▶

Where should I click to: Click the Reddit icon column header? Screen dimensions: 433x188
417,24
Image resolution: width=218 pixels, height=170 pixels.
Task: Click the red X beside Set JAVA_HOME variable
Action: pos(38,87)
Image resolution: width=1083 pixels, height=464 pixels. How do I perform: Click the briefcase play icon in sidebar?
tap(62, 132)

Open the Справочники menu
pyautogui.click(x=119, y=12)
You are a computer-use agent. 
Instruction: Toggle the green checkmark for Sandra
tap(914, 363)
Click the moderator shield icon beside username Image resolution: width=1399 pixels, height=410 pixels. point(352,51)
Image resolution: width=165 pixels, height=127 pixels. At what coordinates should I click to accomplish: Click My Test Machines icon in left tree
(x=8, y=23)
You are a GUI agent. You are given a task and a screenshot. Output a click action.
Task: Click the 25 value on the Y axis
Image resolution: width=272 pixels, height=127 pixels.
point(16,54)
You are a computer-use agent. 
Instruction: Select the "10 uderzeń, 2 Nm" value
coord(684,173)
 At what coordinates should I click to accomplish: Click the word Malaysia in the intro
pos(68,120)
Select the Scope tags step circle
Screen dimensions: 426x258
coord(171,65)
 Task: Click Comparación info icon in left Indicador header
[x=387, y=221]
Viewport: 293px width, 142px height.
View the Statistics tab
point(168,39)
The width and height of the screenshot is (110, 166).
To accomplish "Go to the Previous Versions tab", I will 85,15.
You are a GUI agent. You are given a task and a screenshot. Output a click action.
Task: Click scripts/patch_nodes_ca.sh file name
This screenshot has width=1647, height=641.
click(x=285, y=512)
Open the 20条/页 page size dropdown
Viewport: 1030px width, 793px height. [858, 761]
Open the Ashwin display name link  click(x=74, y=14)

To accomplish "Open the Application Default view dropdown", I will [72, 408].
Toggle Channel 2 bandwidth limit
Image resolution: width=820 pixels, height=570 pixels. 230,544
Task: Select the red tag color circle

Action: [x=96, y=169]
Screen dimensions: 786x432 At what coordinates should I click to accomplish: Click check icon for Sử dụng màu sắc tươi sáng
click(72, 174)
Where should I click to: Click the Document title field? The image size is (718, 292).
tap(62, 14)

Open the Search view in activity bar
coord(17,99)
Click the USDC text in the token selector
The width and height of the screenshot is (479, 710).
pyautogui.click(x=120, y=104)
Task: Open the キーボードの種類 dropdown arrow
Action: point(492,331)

◀

REQUIRED WORK: The records are above. How many lines in them contain the word "will"? Give the number alone.

EXERCISE RESULT: 2